Por otra parte, la escritura dice: No permitirás a tu siervo conocer la corrupción"
(Salmo 15). San Pablo relaciona esta incorrupción con la carne de Cristo. Y San
Agustín nos dice que la carne de Cristo es la misma que la de María. Implícitamente,
entonces, la carne de María, que es la misma que la del Salvador, no experimentó la
corrupción.
Además, Cristo vino para "aniquilar mediante la muerte al señor de la muerte, es
decir, al Diablo" (Hb. 2, 14). "La muerte ha sido devorada por la victoria. ¿Dónde
está, oh muerte, tu victoria? ¿Dónde está, oh muerte, tu aguijón? El aguijón de la
muerte es el pecado" (1 Cor. 15, 55).

++++++++

INSTRUCCIÓN 1: Vuelve a escribir, tal cual aparece en el texto, todo lo que va desde "Además, Cristo vino" hasta "Cor. 15, 55).".
El texto y las filas son materiales independientes entre sí.

++++++++

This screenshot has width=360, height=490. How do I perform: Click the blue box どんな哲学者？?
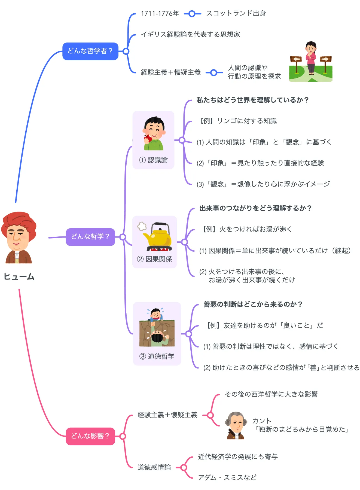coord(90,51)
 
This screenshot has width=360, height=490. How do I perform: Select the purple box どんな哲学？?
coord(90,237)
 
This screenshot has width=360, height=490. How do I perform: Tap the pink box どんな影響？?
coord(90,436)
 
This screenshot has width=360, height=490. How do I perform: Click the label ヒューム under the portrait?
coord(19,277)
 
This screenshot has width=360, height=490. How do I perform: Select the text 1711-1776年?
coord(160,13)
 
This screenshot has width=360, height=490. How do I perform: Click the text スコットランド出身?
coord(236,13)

++++++++

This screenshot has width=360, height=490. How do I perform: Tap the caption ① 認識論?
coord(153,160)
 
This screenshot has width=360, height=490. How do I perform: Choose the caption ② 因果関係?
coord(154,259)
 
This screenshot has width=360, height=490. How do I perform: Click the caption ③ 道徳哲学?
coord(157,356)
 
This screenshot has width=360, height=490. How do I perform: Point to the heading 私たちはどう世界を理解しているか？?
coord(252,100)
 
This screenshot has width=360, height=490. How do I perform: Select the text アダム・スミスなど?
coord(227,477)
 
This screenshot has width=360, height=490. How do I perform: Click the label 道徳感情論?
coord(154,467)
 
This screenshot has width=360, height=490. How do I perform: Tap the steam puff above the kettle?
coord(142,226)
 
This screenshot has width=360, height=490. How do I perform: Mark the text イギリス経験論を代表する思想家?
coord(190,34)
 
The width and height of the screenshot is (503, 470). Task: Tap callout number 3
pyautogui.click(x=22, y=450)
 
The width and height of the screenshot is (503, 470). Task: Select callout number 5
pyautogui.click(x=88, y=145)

++++++++

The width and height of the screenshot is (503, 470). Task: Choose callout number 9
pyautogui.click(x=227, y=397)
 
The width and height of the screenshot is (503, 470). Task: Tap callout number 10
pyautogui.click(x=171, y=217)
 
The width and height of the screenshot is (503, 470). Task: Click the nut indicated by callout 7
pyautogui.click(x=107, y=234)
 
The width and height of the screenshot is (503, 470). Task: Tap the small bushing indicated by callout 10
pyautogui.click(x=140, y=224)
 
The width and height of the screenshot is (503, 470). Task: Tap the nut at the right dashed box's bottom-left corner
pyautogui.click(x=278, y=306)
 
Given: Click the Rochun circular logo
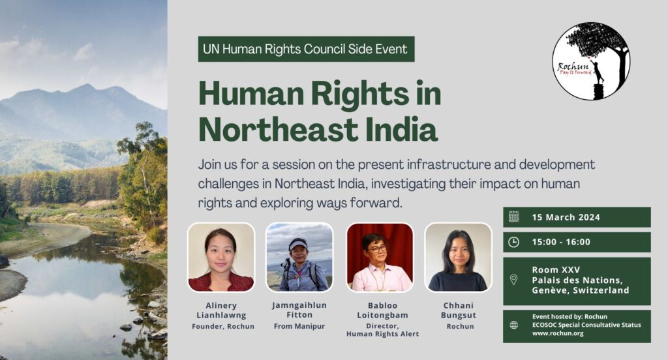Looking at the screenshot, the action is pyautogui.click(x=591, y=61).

++++++++

INSTRUCCIÓN 2: Indica cuántas líneas de las filas contienen la palabra "Choose", teniendo en cuenta mayúsculas y minúsculas, y responde solo con el número.

RESPUESTA COMPLETA 1:
Además, Cristo vino para "aniquilar mediante la muerte al señor de la muerte, es
decir, al Diablo" (Hb. 2, 14). "La muerte ha sido devorada por la victoria. ¿Dónde
está, oh muerte, tu victoria? ¿Dónde está, oh muerte, tu aguijón? El aguijón de la
muerte es el pecado" (1 Cor. 15, 55).

RESPUESTA COMPLETA 2: 2